Hololens Unity 开发之语音识别-低调大师

Hololens Unity 开发之语音识别

2019-01-28 615

一、概述
HoloToolKit Unity 包提供了三种语音输入的方式：
·
Phrase Recognition 短语识别
* KeywordRecognizer 单一关键词识别
* GrammarRecognizer 语法识别
·
·
Dictation Recognition 听写识别
* DictationRecognizer 将声音识别转化为文字
·
Note: KeywordRecognizer 和 GrammarRecognizer 是主动活跃识别的方式~ 也就是说调用开始识别的方法，那么久处于活跃状态开始识别，而DictationRecognizer只要注册了就就在默默的监听语音输入，一旦监听到关键词~那么久触发回调~
二、Unity开发打开Microphone权限
下面是官方文档讲解如何打开microphone权限
The Microphone capability must be declared for an app to leverage Voice input.
1. In the Unity Editor, go to the player settings by navigating to "Edit > Project Settings > Player"
2. Click on the "Windows Store" tab
3. In the "Publishing Settings > Capabilities" section, check the Microphone capability
三、Phrase Recognition 短语识别
To enable your app to listen for specific phrases spoken by the user then take some action, you need to:
1. Specify which phrases to listen for using a KeywordRecognizer or GrammarRecognizer
2. Handle the OnPhraseRecognized event and take action corresponding to the phrase recognized
使用短语识别嘞~需要做两个步骤：
1. 指定需要监听的短语或者关键词
2. 处理识别到短语或者关键词之后的事件回调 ~ OnPhraseRecognized
1、关键词识别 (直接Demo代码~)

--------------------------------------------------

• **任务说明**:
从上面这篇讲 Hololens Unity 语音识别的文章最后一句之后接着往下写。

• **提取材料**:
--------------------------------------------------

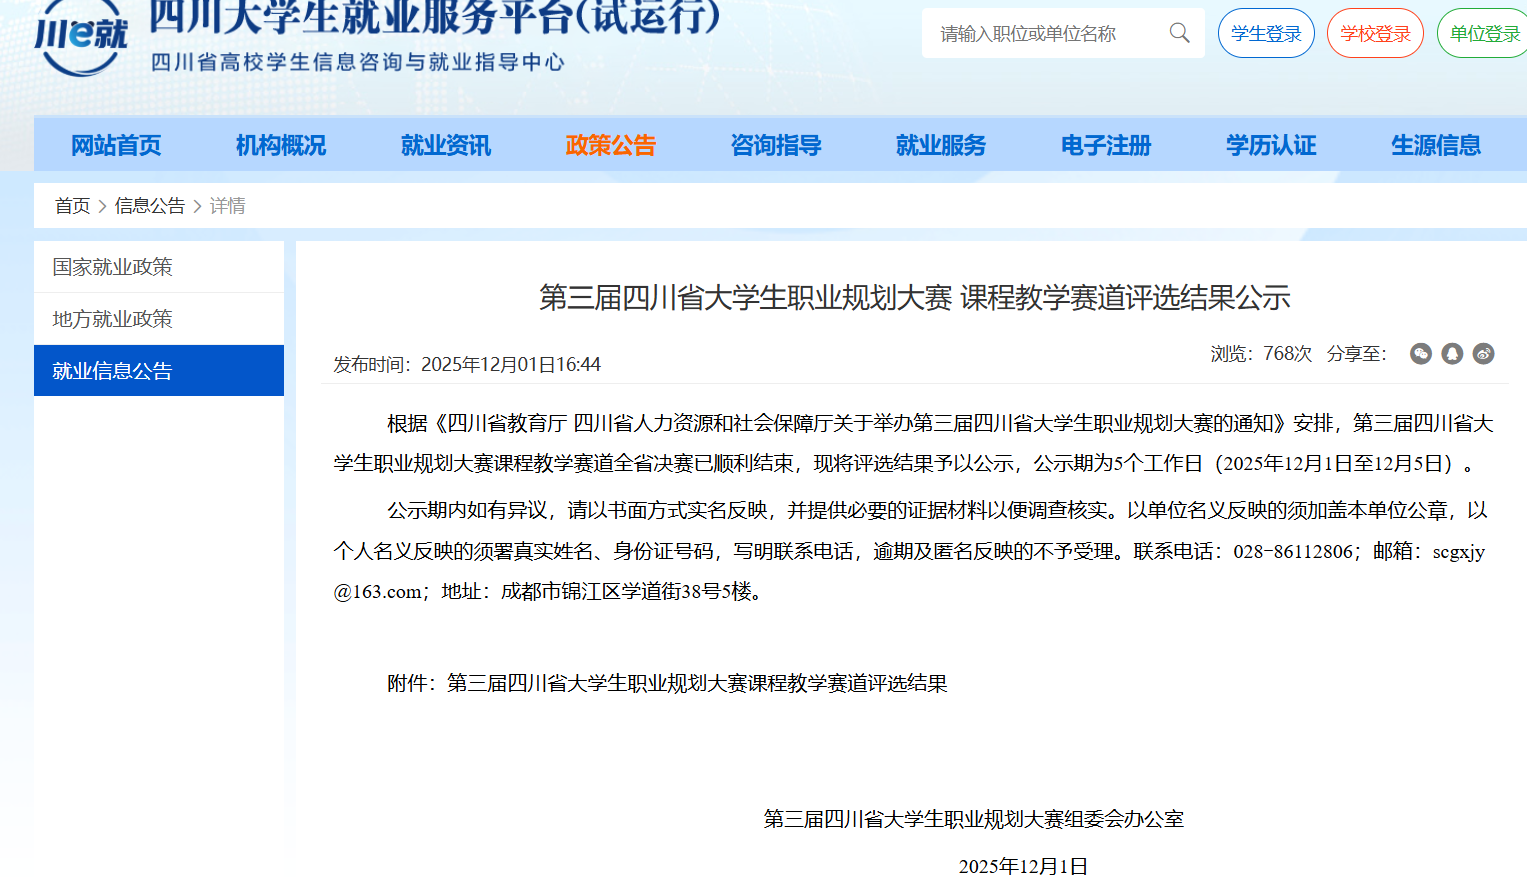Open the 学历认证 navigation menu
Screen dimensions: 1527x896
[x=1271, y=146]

--------------------------------------------------

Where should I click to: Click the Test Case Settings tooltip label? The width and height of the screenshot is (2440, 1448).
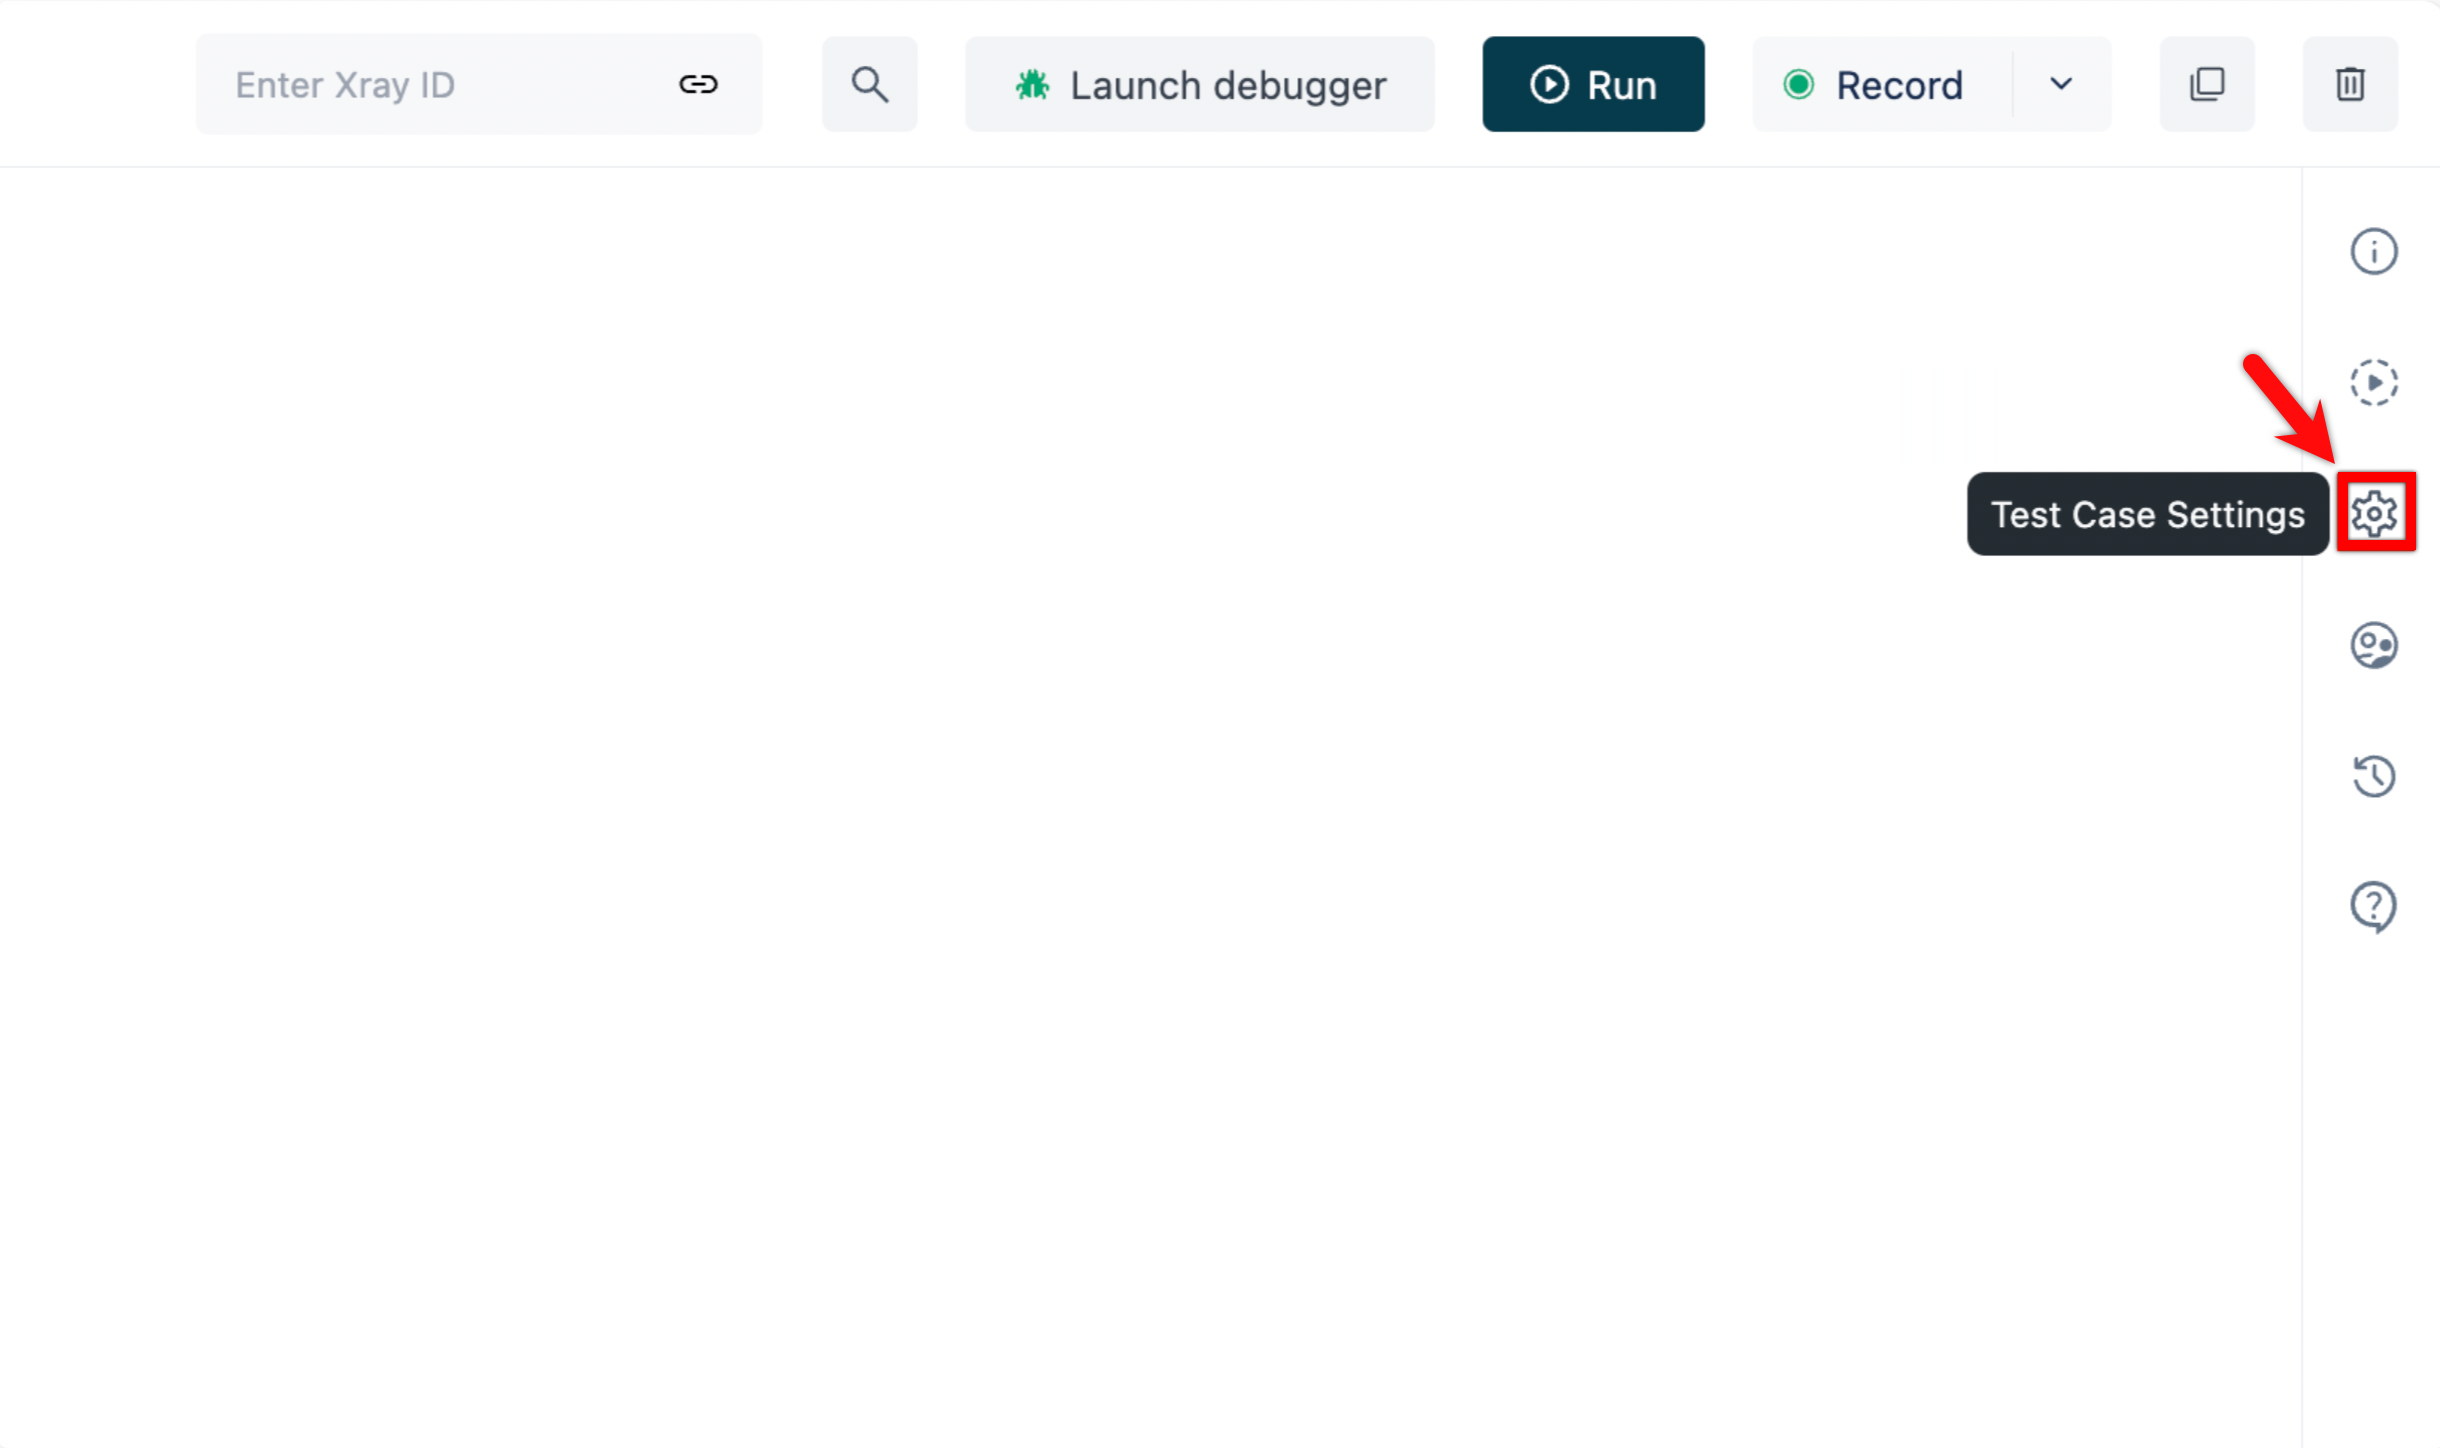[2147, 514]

--------------------------------------------------

• **参考答案**:
using System.Collections;using System.Collections.Generic;using UnityEngine;using UnityEngine.Windows.Speech;using System.Linq;
public class VoiceInputDemo : MonoBehaviour {

public Material yellow;
public Material red;
public Material blue;
public Material green;

/// <summary>
/// 关键词识别对象
/// </summary>
private KeywordRecognizer keywordRecognizer;

/// <summary>
/// 存放关键词的字典
/// </summary>
private Dictionary<string, System.Action> keywords = new Dictionary<string, System.Action>();
// Use this for initialization
void Start () {

// 向字典中添加关键词，key为关键词， vallue为一个匿名action
keywords.Add("yellow", () =>
{
Debug.Log("听到了 yellow");
transform.GetComponent<MeshRenderer>().material = yellow;
});

keywords.Add("red", () =>
{
Debug.Log("听到了 red");
transform.GetComponent<MeshRenderer>().material = red;
});

keywords.Add("green", () =>
{
Debug.Log("听到了 green");
transform.GetComponent<MeshRenderer>().material = green;
});

keywords.Add("blue", () =>
{
Debug.Log("听到了 blue");
transform.GetComponent<MeshRenderer>().material = blue;
});

// 初始化关键词识别对象
keywordRecognizer = new KeywordRecognizer(keywords.Keys.ToArray());

// 添加关键词代理事件
keywordRecognizer.OnPhraseRecognized += KeywordRecognizer_OnPhraseRecognized;

// 注意：这方法一定要写，开始执行监听
keywordRecognizer.Start();
}

private void KeywordRecognizer_OnPhraseRecognized(PhraseRecognizedEventArgs args)
{

System.Action keywordAction;
// if the keyword recognized is in our dictionary, call that Action.
// 如果关键字在我们的字典中被识别，调用该action。
if (keywords.TryGetValue(args.text, out keywordAction))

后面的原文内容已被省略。